ONF this week announced it has formed a Technical Leadership Team (TLT), finalized its initial focus areas on specific Reference Designs (RDs), and added four networking equipment vendors to the top tier of its membership. Those new vendor members include ADTRAN, Dell EMC, Edgecore Networks, and Juniper Networks.
The four areas of focus outlined by the ONF are:
- SDN Enabled Broadband Access (SEBA): A lightweight reference design for SDN Enabled Broadband Access that is a variant of an R-CORD specification that ONF previously defined
- Network Function Virtualization (NFV) Fabric: An SDN-native spine-leaf data center fabric optimized for edge applications
- Unified Programmable & Automated Network (UPAN): An SDN reference design based on the programmable language that promises to accelerate Virtual Network Function (VNF) performance
- Open Disaggregated Transport Network (ODTN): A reference design for promoting multi-vendor optical networks
The ONF has been in place for some time but it's new reference designs are being developed to draw new support, says Robert Conger, CTO for the Americas at ADTRAN.

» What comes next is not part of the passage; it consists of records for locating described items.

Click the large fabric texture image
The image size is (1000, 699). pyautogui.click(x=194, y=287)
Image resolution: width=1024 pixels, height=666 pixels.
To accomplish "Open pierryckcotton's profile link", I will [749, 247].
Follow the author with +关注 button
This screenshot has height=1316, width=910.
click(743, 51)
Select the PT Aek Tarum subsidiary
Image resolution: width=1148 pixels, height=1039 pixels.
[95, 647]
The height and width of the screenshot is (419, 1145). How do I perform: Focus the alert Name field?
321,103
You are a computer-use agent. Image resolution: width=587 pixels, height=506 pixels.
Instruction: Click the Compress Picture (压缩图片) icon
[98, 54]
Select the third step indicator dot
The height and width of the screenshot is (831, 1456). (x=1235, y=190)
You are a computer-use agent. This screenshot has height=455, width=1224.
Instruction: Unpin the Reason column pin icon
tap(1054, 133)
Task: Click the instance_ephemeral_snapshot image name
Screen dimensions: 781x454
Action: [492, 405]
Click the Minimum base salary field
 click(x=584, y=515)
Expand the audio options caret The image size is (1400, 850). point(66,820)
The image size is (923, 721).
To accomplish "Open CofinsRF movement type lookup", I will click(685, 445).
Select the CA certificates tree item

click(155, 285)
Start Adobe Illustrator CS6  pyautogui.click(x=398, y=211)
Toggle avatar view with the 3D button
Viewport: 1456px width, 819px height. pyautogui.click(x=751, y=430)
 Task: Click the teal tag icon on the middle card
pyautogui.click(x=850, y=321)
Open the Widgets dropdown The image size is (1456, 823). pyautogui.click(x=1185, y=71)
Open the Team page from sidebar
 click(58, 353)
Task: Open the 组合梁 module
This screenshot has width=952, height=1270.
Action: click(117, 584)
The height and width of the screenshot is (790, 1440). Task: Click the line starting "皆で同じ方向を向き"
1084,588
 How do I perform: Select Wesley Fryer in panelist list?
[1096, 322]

The original mission of ONF was to promote adoption of OpenFlow, an open source protocol that provides a foundation for building SDNs. Last year ONF merged with Open Networking Lab (On.Lab), a non-profit organization focused on SDN education that was founded by professors from Stanford University. Now that ONF is moving beyond theoretical concepts, the time for networking vendors to participate at a higher level has come, says Conger.
In many cases, ONF will be creating reference designs for technologies such as disaggregated network operating systems in which vendors such as ADTRAN have already made significant investments, notes Conger.
“It’s now about deployable products,” says Conger.
Products based on ONF reference designs might begin to manifest themselves this year with initial production deployments occurring in 2019. But Conger says products based on ONF reference designs would generally be deployed at scale until 2020. Even then, Conger cautions that most network operators don’t have the expertise required to support a variety of open-source technologies, says Conger. He says many operators will rely on vendors to either curate those technologies on their behalf or contract with them to deliver them in the form of a managed service.
At this juncture the shift to open networks has become inexorable. But like most tectonic shifts the rate at which that transition is occurring is almost imperceptible.